3) Open vs Closed. This is tricky. Open source will inhabit any gaps. Sun are not too bad at being a little open. Microsoft tend to announce things early. Apple win here, they play their cards so close to their chest that no one has a clue.

4) Free vs Costly. This is what drives my side of things. I am not tied to honesty, but I believe in working within an honest framework. I also believe that I should not have to pay a company money to do them the privilege of writing for their platform, dedicating some of my years of development to them and evangelising for them. Java is free. Sun have a free development environment and the Java books do not teach via an IDE. .Net’s framework is free. Microsoft charge 1000 dollars for a properly working version of their IDE. I don’t know if there is an MS-Amateur version which would be fully working. I don’t believe that Sun’s payware IDE is needed to code Java. The .Net books from what I can see, teach largely via VS.Net.

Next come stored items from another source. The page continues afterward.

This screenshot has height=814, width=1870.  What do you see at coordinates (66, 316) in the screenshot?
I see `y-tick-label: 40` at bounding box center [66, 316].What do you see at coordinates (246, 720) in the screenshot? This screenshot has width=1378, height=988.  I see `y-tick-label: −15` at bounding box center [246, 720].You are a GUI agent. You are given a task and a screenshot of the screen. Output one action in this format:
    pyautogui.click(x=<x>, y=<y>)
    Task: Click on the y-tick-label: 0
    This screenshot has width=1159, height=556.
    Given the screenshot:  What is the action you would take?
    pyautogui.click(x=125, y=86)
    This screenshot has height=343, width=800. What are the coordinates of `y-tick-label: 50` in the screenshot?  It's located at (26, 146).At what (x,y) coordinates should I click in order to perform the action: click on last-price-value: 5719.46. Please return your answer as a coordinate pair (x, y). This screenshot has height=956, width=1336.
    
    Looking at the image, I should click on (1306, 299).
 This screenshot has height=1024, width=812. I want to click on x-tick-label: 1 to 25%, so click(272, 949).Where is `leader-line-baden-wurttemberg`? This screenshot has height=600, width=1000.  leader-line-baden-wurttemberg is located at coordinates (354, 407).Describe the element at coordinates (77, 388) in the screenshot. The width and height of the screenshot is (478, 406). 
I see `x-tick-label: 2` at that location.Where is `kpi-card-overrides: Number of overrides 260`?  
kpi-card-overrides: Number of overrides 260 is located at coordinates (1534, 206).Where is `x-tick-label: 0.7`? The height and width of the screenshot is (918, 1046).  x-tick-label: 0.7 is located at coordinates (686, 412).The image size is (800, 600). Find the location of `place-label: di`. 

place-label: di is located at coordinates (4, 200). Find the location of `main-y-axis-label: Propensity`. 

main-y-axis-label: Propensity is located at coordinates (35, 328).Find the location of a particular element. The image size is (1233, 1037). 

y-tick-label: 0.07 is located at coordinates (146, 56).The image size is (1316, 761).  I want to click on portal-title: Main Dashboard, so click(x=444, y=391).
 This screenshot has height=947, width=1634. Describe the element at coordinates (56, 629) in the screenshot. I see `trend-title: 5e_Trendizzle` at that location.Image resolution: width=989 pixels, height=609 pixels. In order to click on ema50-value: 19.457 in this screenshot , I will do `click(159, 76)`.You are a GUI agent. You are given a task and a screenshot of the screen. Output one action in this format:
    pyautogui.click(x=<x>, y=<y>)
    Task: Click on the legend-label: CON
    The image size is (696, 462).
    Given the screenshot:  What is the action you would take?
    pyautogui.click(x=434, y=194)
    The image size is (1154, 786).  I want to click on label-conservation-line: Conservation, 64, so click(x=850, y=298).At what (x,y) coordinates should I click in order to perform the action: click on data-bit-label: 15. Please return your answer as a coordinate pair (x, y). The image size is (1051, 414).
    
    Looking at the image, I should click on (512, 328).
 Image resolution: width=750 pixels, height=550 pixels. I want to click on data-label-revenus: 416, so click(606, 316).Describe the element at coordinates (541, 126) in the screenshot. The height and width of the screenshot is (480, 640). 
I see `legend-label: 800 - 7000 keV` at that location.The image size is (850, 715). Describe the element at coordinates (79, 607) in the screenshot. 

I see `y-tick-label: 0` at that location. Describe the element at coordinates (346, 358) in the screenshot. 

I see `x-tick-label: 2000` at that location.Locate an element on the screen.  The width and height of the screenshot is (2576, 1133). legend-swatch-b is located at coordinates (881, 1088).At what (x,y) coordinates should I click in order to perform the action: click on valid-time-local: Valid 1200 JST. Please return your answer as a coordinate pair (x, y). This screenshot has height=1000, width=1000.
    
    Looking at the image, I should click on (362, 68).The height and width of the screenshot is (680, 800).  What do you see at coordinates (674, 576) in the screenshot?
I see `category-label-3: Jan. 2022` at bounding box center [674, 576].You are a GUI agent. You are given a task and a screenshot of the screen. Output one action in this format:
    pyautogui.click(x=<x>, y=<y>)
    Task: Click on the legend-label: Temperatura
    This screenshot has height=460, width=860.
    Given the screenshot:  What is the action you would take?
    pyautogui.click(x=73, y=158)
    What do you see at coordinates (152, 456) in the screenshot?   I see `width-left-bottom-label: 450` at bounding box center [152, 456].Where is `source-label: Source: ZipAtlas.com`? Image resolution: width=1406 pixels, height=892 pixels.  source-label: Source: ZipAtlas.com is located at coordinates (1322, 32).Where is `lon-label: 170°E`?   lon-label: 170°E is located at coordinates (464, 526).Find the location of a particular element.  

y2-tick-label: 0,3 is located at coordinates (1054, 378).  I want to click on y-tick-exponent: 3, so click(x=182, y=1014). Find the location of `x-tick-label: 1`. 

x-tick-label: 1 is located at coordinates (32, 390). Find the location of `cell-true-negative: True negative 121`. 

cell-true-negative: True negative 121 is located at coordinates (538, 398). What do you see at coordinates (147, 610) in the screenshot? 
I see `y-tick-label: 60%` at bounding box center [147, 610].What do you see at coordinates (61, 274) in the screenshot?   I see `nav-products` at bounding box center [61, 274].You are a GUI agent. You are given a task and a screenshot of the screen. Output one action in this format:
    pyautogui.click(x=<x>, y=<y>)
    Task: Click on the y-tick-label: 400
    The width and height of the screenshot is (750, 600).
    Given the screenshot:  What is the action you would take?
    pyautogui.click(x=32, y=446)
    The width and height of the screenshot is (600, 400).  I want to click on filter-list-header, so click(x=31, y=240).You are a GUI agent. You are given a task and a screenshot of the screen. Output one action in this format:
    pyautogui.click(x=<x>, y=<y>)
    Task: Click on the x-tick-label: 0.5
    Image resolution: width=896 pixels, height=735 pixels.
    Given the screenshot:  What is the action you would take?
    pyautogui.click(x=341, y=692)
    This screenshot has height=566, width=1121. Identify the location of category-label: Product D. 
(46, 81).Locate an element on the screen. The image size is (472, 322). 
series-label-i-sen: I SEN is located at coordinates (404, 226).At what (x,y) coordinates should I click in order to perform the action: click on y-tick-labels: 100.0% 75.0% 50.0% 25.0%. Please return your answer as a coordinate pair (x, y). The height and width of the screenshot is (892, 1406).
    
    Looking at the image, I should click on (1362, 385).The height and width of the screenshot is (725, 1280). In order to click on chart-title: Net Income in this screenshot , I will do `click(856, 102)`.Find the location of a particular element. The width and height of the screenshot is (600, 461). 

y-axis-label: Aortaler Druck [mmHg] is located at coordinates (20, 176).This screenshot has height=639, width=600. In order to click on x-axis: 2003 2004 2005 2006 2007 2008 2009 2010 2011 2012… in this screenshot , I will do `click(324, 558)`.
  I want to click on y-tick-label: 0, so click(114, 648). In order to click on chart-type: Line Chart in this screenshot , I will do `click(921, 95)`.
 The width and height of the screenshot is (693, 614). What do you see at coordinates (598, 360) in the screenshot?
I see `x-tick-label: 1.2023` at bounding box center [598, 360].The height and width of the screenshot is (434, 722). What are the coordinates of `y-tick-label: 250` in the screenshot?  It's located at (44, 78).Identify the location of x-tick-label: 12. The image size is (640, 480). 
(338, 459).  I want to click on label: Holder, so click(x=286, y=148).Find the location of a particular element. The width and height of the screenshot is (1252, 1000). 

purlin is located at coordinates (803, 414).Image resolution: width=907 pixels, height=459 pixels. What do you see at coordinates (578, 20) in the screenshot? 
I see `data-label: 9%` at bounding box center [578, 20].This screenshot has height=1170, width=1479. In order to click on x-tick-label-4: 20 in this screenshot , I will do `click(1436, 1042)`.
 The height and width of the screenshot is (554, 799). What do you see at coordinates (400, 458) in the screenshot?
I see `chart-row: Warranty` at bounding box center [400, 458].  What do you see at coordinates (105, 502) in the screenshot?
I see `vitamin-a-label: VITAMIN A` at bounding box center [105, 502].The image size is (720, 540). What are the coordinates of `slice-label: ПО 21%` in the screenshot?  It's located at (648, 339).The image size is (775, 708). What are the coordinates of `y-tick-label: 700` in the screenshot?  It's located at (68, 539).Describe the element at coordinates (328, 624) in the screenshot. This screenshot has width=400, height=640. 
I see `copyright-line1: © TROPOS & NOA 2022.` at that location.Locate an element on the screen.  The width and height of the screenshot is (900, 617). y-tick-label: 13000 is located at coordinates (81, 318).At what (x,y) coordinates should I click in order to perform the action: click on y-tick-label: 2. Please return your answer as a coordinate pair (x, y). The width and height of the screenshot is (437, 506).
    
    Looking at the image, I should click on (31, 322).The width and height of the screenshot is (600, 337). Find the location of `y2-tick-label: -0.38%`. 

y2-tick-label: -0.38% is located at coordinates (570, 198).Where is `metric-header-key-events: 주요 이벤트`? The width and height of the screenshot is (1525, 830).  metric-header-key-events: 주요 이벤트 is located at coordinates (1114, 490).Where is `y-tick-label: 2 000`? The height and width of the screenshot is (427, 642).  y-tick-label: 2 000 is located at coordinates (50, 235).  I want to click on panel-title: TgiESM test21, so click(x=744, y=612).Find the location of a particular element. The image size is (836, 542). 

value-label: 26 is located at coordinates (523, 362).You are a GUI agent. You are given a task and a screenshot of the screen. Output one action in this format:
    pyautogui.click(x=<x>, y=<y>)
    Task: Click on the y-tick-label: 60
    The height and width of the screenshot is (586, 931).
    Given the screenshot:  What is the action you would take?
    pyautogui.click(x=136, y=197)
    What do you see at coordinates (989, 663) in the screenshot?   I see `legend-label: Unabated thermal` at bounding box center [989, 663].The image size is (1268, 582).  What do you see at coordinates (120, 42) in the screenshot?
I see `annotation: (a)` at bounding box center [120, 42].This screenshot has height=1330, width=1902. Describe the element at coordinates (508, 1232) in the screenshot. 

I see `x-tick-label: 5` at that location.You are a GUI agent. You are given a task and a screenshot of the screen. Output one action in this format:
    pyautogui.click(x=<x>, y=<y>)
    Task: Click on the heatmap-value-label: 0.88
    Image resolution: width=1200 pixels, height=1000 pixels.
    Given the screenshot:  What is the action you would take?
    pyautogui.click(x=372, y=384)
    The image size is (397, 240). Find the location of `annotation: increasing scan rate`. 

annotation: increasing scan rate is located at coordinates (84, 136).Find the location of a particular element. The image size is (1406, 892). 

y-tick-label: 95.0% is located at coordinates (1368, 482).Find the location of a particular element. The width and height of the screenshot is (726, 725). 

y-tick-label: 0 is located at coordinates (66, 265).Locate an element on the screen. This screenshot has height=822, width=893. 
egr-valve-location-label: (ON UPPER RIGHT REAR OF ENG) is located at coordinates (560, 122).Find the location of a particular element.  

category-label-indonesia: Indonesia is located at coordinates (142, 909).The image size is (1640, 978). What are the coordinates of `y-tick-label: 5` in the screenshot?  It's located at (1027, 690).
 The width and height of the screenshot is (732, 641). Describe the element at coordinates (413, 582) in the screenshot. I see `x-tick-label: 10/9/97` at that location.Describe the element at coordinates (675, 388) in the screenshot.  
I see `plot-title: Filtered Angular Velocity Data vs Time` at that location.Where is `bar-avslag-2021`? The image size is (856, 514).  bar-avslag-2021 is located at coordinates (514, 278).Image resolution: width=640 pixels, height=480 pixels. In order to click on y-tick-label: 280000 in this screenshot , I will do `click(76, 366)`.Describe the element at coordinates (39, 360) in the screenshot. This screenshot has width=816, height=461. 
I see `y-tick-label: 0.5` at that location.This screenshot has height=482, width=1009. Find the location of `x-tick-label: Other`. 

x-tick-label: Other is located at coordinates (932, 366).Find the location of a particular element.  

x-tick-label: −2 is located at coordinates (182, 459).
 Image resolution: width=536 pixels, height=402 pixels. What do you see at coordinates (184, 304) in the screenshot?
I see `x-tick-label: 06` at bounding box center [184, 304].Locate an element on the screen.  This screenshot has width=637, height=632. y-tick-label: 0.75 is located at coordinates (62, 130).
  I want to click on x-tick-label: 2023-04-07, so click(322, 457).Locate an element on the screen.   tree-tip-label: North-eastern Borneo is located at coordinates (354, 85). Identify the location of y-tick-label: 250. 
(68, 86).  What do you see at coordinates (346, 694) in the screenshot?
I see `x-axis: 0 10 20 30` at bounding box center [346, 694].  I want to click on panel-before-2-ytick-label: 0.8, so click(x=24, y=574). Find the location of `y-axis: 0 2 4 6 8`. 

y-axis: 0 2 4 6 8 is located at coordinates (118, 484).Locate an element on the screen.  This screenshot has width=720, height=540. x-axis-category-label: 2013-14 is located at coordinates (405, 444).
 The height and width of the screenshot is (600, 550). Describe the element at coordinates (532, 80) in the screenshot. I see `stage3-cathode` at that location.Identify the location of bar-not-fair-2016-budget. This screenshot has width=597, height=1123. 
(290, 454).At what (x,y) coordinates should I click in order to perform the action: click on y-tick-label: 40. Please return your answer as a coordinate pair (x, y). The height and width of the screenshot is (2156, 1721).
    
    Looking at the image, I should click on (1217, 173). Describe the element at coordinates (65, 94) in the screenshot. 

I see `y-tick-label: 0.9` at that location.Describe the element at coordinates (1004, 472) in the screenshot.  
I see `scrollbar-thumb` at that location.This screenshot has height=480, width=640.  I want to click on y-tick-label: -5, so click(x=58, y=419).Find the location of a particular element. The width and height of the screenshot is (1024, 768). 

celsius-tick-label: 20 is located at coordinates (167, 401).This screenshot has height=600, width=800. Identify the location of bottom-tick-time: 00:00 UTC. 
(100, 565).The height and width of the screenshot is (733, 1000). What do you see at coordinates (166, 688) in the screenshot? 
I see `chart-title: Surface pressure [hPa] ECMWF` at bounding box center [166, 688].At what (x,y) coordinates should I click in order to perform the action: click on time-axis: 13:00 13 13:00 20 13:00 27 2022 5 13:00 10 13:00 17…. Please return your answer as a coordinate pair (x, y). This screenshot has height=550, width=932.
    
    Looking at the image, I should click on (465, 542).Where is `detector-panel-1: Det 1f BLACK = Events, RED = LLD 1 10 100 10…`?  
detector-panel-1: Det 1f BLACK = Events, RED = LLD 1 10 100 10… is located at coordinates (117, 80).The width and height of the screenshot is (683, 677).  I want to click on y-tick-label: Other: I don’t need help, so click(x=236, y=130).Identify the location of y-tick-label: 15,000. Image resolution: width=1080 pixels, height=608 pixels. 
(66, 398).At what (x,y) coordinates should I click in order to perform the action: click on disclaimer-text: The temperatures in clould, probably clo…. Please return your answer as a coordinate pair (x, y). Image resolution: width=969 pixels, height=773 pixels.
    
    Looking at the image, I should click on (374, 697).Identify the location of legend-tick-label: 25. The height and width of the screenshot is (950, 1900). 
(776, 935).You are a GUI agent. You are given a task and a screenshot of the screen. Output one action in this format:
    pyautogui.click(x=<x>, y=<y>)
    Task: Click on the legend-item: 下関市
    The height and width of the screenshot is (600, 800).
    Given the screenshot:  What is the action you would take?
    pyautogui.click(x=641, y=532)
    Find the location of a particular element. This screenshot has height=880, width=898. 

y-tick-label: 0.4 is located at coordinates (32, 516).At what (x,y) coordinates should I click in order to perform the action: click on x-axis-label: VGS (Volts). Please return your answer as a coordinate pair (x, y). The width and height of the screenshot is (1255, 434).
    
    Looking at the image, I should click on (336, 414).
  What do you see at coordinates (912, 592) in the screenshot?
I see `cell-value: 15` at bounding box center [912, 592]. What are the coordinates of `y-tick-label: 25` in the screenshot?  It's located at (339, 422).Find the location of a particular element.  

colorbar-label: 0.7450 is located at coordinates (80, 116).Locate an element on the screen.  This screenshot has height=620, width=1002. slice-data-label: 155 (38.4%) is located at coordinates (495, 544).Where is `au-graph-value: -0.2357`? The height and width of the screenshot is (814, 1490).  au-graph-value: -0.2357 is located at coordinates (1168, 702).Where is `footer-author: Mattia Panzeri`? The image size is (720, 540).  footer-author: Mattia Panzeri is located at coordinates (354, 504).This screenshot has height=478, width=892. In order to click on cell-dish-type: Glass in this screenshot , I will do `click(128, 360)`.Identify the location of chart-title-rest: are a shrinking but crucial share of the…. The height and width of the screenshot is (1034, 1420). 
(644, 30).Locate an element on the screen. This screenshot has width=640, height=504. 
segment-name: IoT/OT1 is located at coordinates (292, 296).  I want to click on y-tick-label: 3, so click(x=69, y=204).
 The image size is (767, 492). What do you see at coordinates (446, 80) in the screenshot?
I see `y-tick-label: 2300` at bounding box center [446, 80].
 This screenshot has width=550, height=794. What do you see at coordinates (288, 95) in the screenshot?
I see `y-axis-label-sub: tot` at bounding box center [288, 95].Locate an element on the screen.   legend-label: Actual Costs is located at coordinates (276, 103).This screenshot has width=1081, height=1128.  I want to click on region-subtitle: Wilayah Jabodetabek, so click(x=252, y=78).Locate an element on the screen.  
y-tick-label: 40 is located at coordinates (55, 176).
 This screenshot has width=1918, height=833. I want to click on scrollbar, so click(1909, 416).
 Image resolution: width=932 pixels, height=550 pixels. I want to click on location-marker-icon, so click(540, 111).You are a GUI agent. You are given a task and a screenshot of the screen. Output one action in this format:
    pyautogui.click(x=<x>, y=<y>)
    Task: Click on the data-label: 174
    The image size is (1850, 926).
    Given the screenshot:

5) Both sides are full of misinformation. If MS could allow people to develop without throwing thousands of dollars away, ie) don’t see developers as customers but followers, then I would happily develop in either Java or C# until a better environment/language came along.

MoveableType

Friday, January 10th, 2003

When I have a brief break from blogging, then I blog, MoveableType has an irritating habit of only showing the last N days of blogs [it’s set in the Blog Config]. This seems to screw with my CSS [or theirs… unsure] on Windows-IE.

By setting: in the template for the index page, I’m able to make it simply show the last 5 blog entries.

Would be nicer to make it show the last 5 days, with a min of 5 entries though :)

JCP Article

Friday, January 10th, 2003

An interesting article over at builder.com [Note: I have/do write for them sometimes] on the current view of the JCP. It doesn’t really go into any call to arms or anything, but it does do a good job of providing what seems a common view.